Charles Cooper Former Executive Editor / News
Charles Cooper was an executive editor at CNET News. He has covered technology and business for more than 25 years, working at CBSNews.com, the Associated Press, Computer & Software News, Computer Shopper, PC Week, and ZDNet.
Charles Cooper
4 min read
The computer industry may pride itself on being different. But for all its self-congratulatory pretensions, this business isn't very different from the rest of the American economy. When Carol Bartz became Autodesk CEO in 1992, she could have counted the number of female bosses in the computer business on one hand.

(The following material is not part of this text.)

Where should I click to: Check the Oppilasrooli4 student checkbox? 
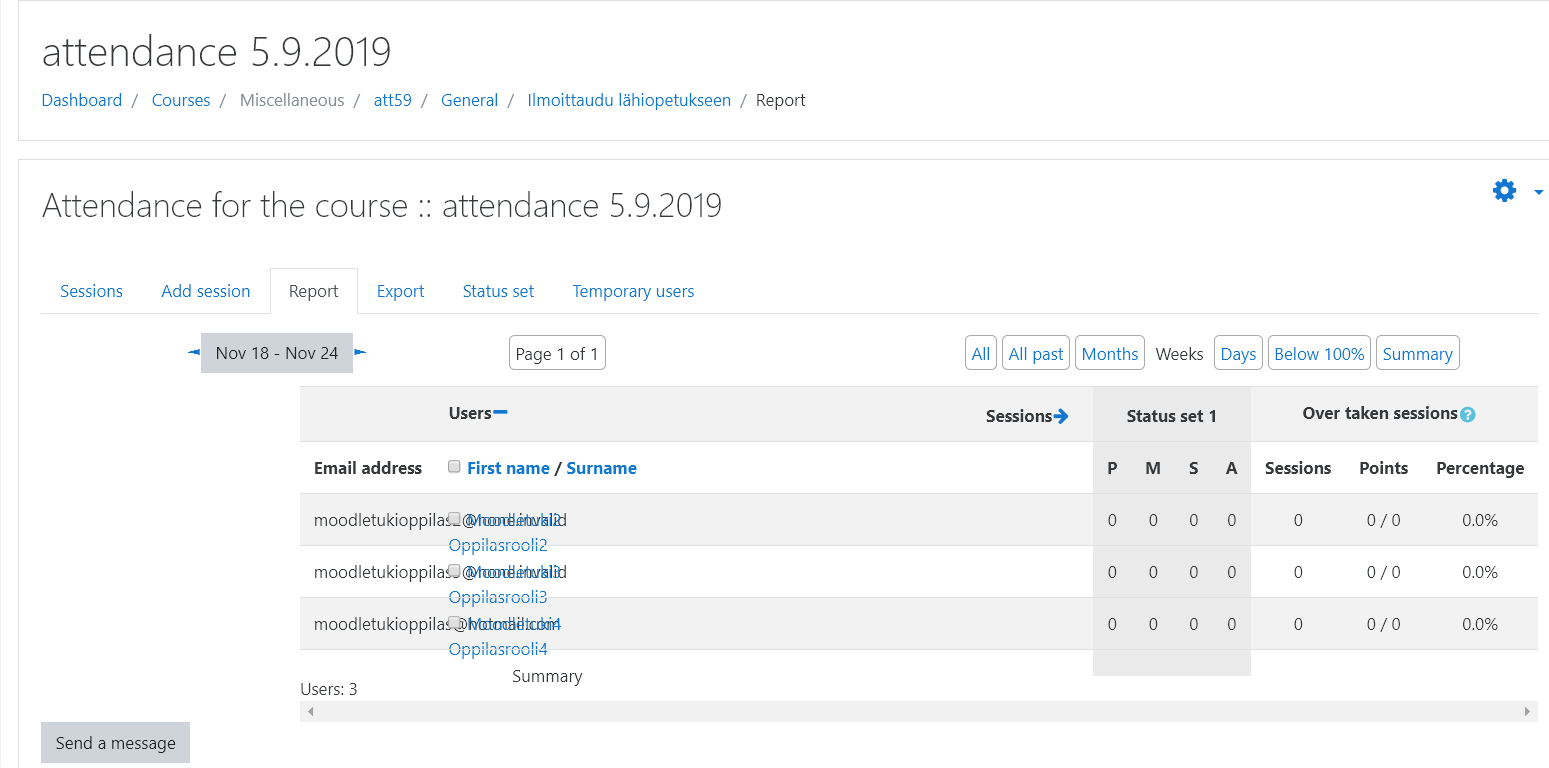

Fourteen years later, the top of technology's corporate pyramid remains more of a man's world than ever.

"Ironically, the technology business, which has this image of being this young and progressive industry, is just as bad as all the other old-line industries when it comes to promoting women into the top jobs," Marc Lewis, an executive recruiter with the Leadership Capital Group, told me.

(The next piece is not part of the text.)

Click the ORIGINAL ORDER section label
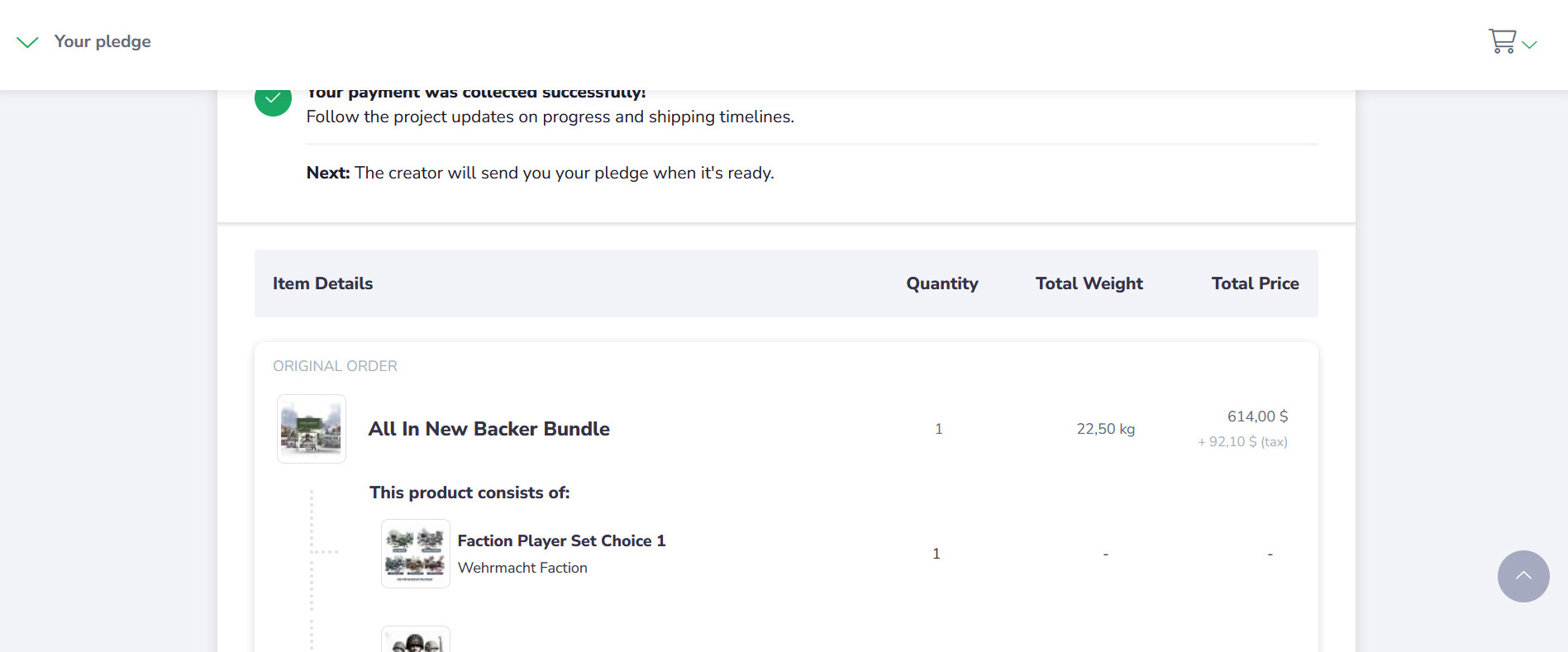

When pressed, boards of directors and CEOs will say they can't find top female talent because their predecessors failed to hire and groom enough talented women.

More than a few e-interlocutors told me in no uncertain terms that Fiorina was little more than a marketing bimbo.

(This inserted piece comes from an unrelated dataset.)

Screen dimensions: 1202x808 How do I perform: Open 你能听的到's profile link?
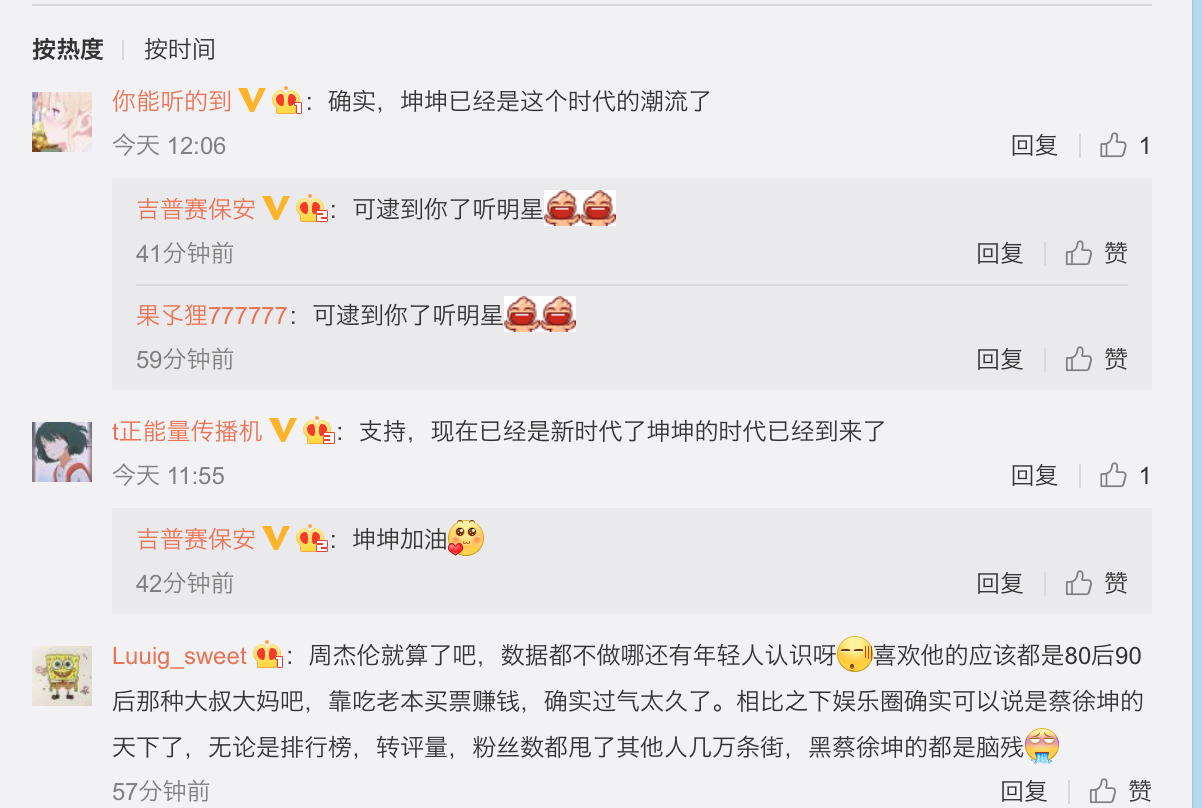click(x=172, y=101)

That's a convenient alibi, but the tech world isn't devoid of female acumen. One of 10 employed engineers is a woman, while two of every 10 employed engineering technologists and technicians are also females. What's more, the government projects that an estimated 219,000 more women could be employed by 2010 as computer software engineers, computer scientists and systems analysts. Some day, at least some of these folks should be worthy of being promoted.

The chief obstacle is the system, not a sudden proliferation of antediluvian knuckle draggers. So it is that 20 years after I began covering the technology industry, the roster of female CEOs remains laughably small compared with the number of females in the general population. Sure you can point to the likes of eBay's Meg Whitman, Patricia Russo at Lucent and Xerox's Anne Mulcahy. But like Bartz, these women are the exceptions to the rule. The press still makes a big deal whenever a woman gets selected for a senior role in the technology world because it's so rare.

"It's still a system...of white male boards picking the people they're most comfortable with," Bartz told me. (View the full video interview by clicking here.)

The Carly problem
There are loads of impressive women who qualify as prime CEO material for this industry. At the top of Lewis' list are 50-something up-and-comers like Linda Gooden, president of Lockheed Martin Information Tech, and Indra Nooyi, president and CFO of Pepsico. The question is whether they and others of the same caliber will get the call to fill a big-time CEO vacancy. After Carly Fiorina's flameout at Hewlett-Packard, I have my doubts.

When Lew Platt said in early 1999 that he was ready to step down as HP CEO, he and the board were keen on hiring a woman. They wanted to signal to the market that HP was ready for change. So it was that Christian & Timbers recruited Carly Fiorina from Lucent. Was she the best choice for the job? With 20/20 hindsight, we all know the answer. But remember that at the time, she was a Wall Street favorite.

However, it did not take long before Fiorina alienated a lot of employees (and shareholders) with her plan to shake up HP's cobwebbed corporate culture and acquire Compaq. During the height of the ensuing shareholder battle, Fiorina came in for bitter criticism. At the time, Christian & Timbers CEO Jeffrey Christian, who placed Fiorina at HP, suggested in an interview with BusinessWeek that her ability to take the heat and weather major conflict had "helped dispel any doubts or concerns over how far a woman CEO is willing to go to do her job."

Maybe if things had not ended badly for Fiorina and HP. I got an earful after writing a couple of columns in Fiorina's defense. She was being unfairly singled out because of her gender and I said so. More than a few e-interlocutors told me in no uncertain terms that Fiorina was little more than a marketing bimbo out to destroy a venerable Silicon Valley institution.

When HP dumped Fiorina, more than a few wisenheimers sent me links to the original columns, asking whether I was ready to swallow my words.

If anything, just the opposite. Fiorina undeniably lost control of the company. But a lot of people dumped extra hard precisely because of her gender. I'm not imagining this. If I had a nickel for every e-mail flame sent my way calling Fiorina an uppity (word that rhymes with "witch"), we'd be talking a summer house in the Bahamas.

And now the pendulum has swung back. Boards of directors are reverting to how things were done in the good old days. There's no bonus in their future for being a trailblazer. In the post-Carly era no board will give female candidates special consideration for a plum CEO vacancy in the tech world--not unless she's a veritable Wonder Woman.